_Instructions for the task:_ An exact reproduction of the listing is wanted, with the pictures dropped.

_Input:_
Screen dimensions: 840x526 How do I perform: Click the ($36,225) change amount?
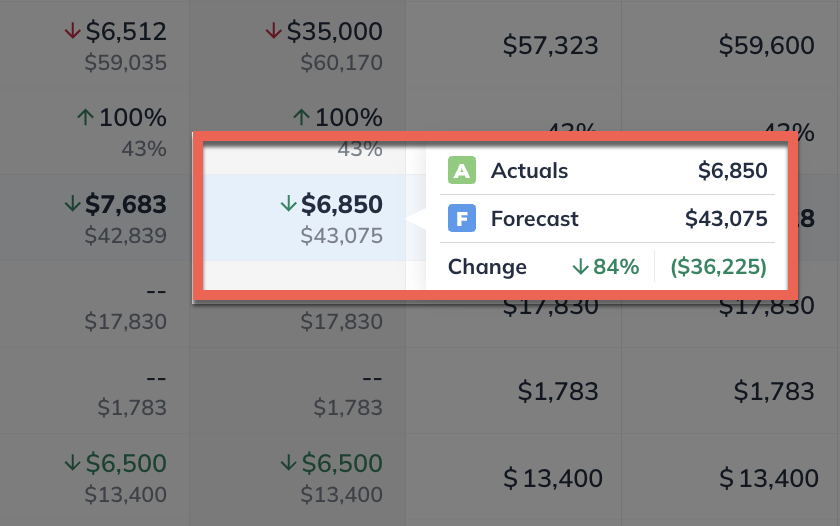(x=719, y=267)
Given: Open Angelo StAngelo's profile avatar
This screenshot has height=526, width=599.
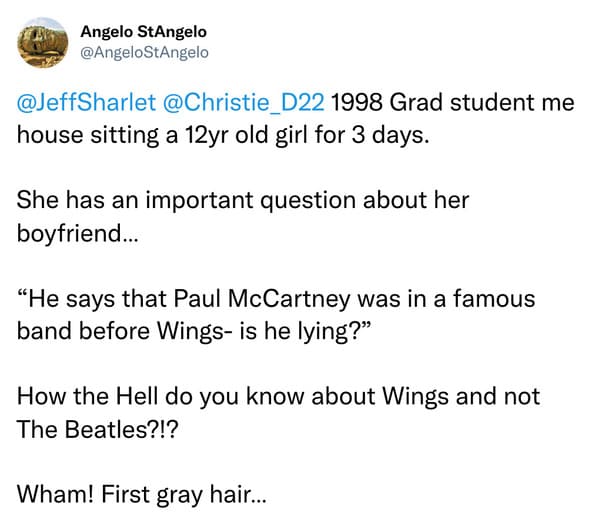Looking at the screenshot, I should [43, 42].
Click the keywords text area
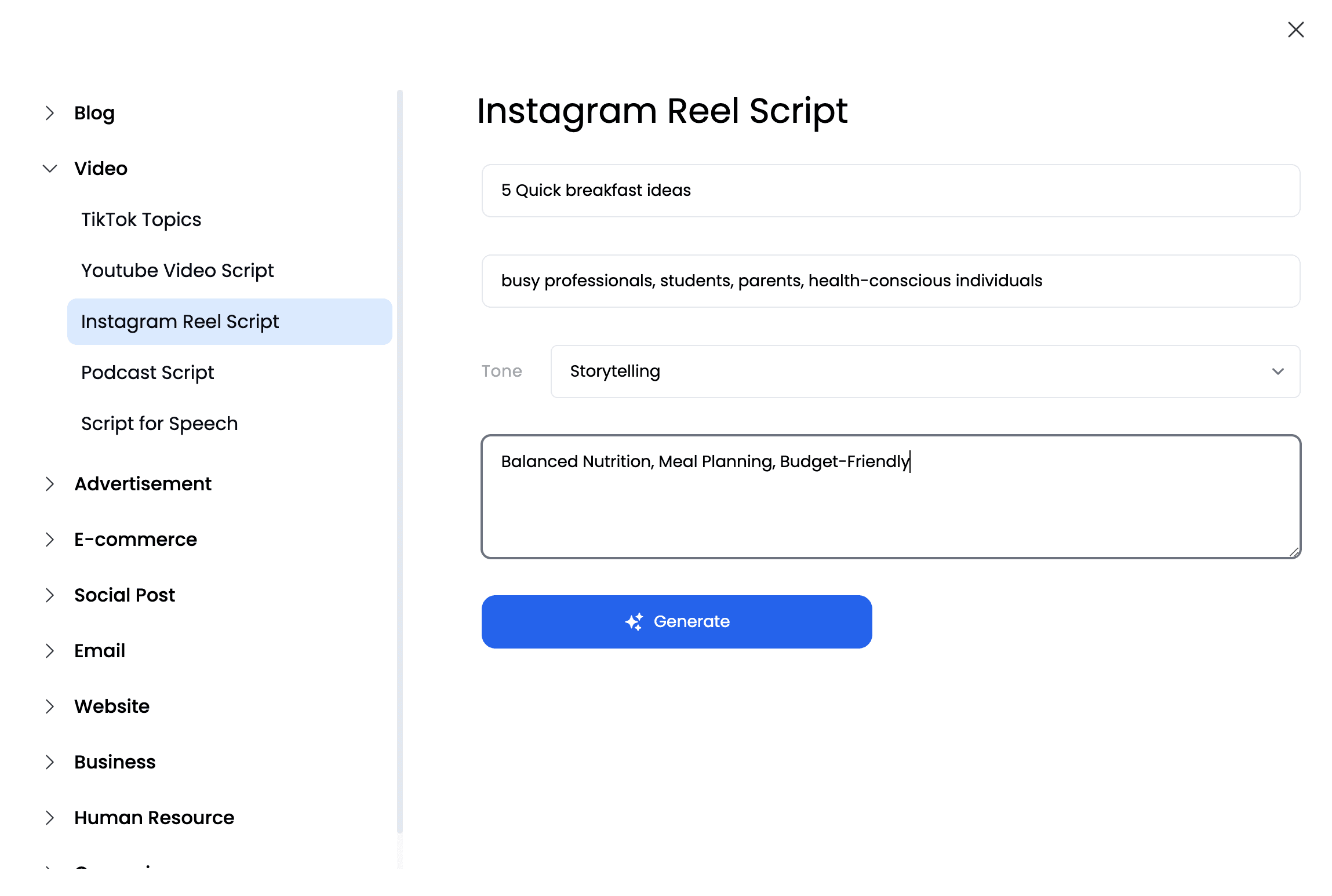The width and height of the screenshot is (1332, 896). click(890, 497)
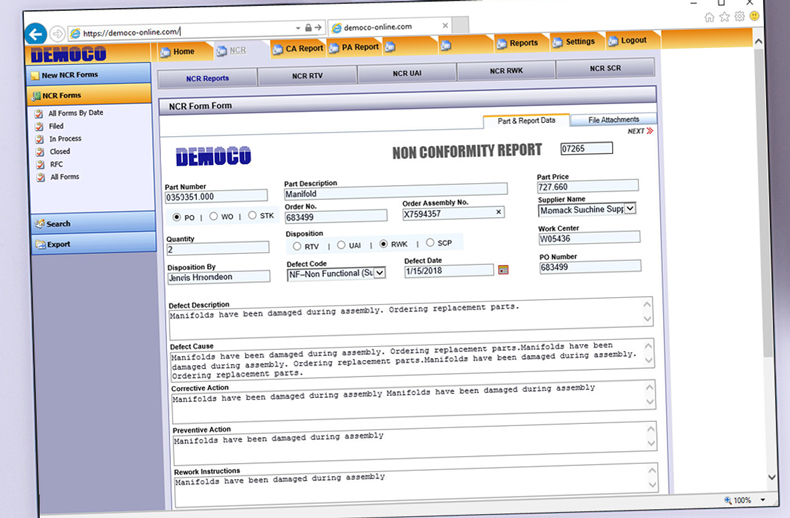Image resolution: width=790 pixels, height=518 pixels.
Task: Choose the SCP disposition option
Action: (x=430, y=242)
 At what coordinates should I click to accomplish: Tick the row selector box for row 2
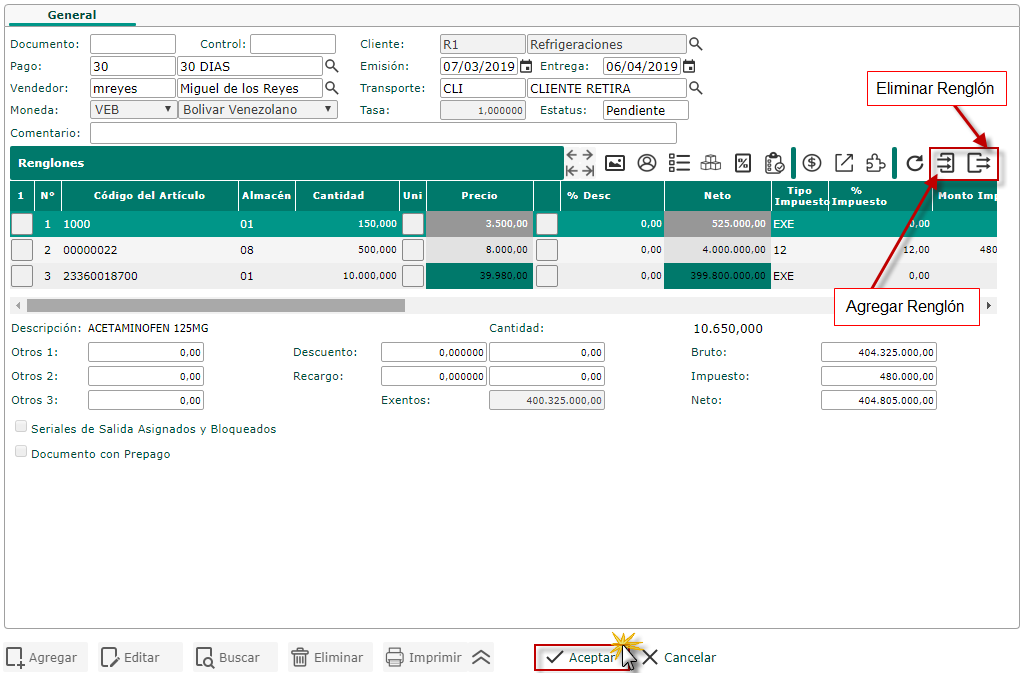[22, 250]
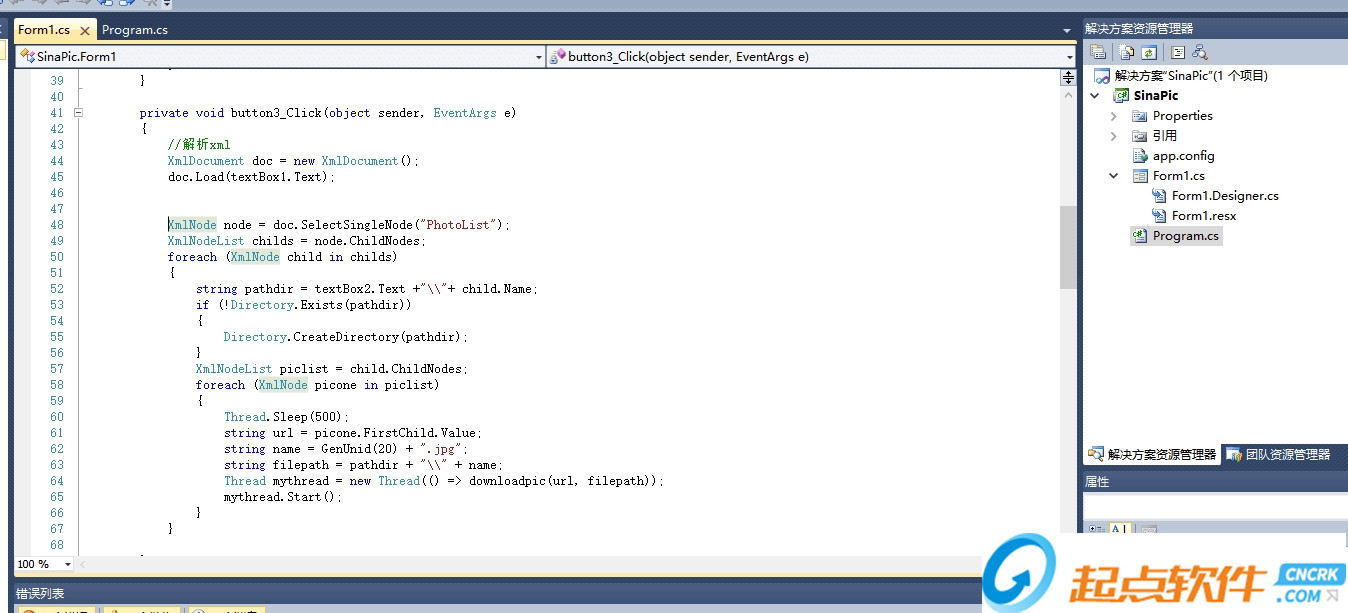Expand the Properties folder node
Screen dimensions: 1348x613
tap(1114, 116)
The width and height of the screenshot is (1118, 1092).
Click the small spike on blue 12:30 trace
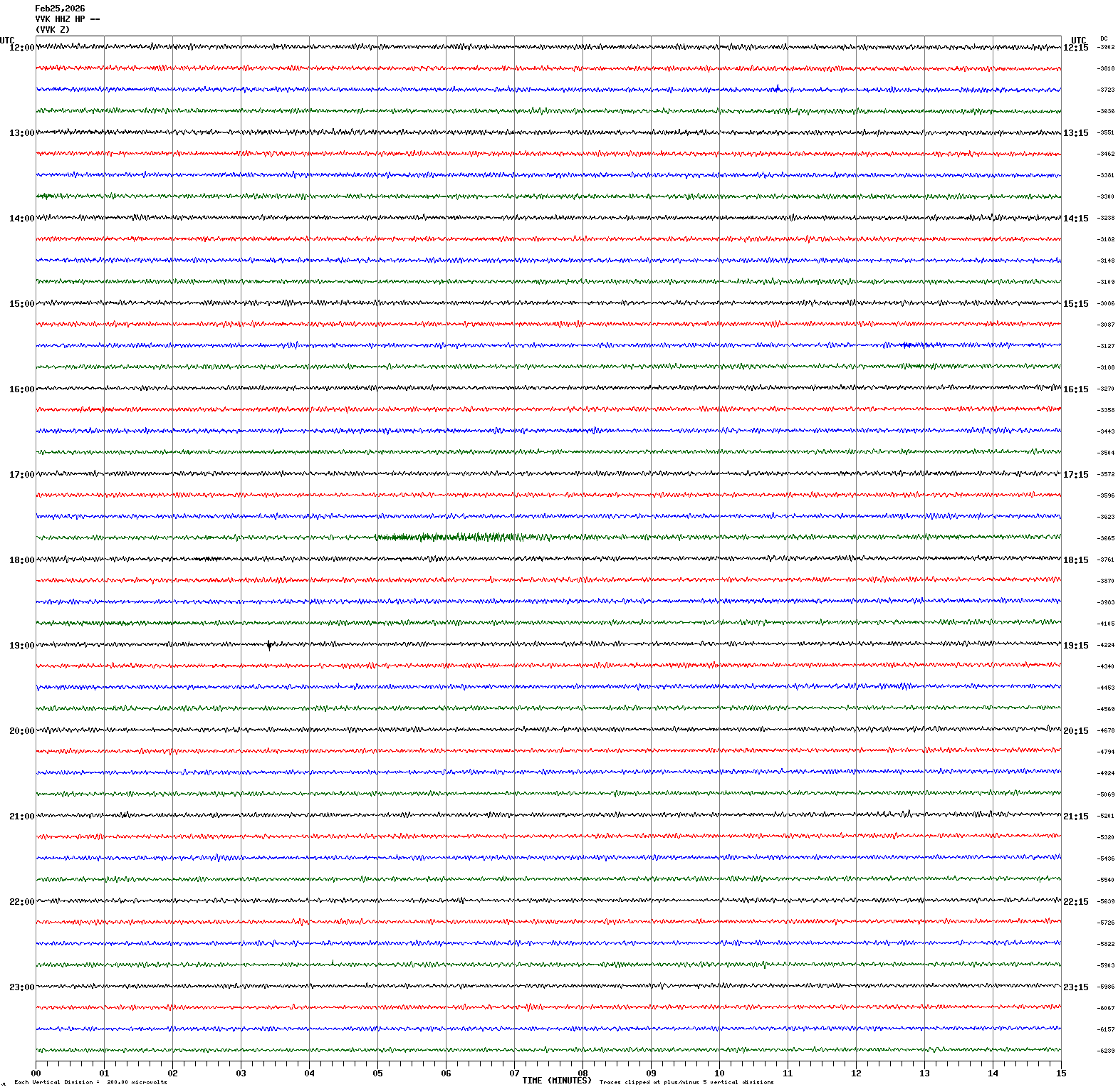click(x=778, y=88)

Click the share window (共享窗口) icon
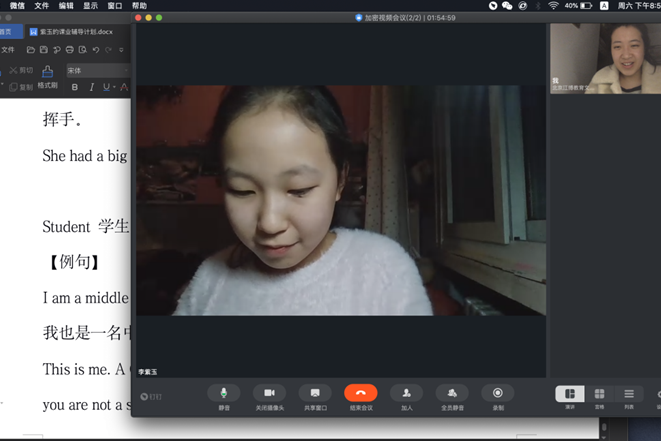[x=315, y=394]
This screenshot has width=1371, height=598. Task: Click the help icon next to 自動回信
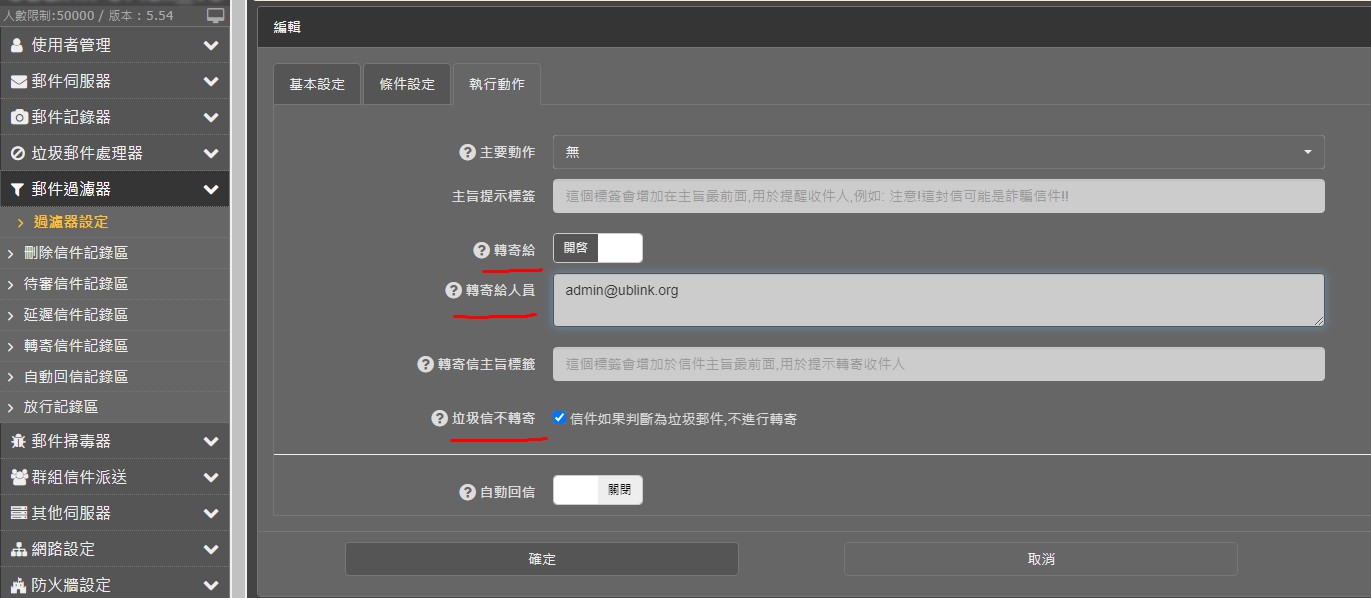coord(467,492)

_Result of the task:_
Screen dimensions: 840x526 How do I perform: Click the ($36,225) change amount?
(x=719, y=267)
Given: Open Angelo StAngelo's profile avatar
This screenshot has height=526, width=599.
Looking at the screenshot, I should [43, 42].
Click the keywords text area
The width and height of the screenshot is (1332, 896). click(890, 497)
Image resolution: width=790 pixels, height=518 pixels.
Task: Choose the SCP disposition option
Action: (x=430, y=242)
 At what coordinates should I click to accomplish: Tick the row selector box for row 2
[22, 250]
Expand the Properties folder node
Screen dimensions: 1348x613
tap(1114, 116)
The width and height of the screenshot is (1118, 1092).
Click the small spike on blue 12:30 trace
click(x=778, y=88)

Click the share window (共享窗口) icon
[x=315, y=394]
This screenshot has width=1371, height=598. Task: Click the help icon next to 自動回信
coord(467,492)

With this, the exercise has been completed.